:: Problem description ::
Repeat the entries that follow, exactly as they are written.

====================

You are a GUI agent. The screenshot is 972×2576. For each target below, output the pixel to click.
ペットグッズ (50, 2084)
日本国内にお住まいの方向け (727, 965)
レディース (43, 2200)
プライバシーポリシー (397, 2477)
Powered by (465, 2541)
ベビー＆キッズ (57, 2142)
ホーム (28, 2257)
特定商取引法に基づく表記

====================

:: Reply to the task ::
You are a GUI agent. The screenshot is 972×2576. For each target below, output the pixel to click.
ペットグッズ (50, 2084)
日本国内にお住まいの方向け (727, 965)
レディース (43, 2200)
プライバシーポリシー (397, 2477)
Powered by (465, 2541)
ベビー＆キッズ (57, 2142)
ホーム (28, 2257)
特定商取引法に基づく表記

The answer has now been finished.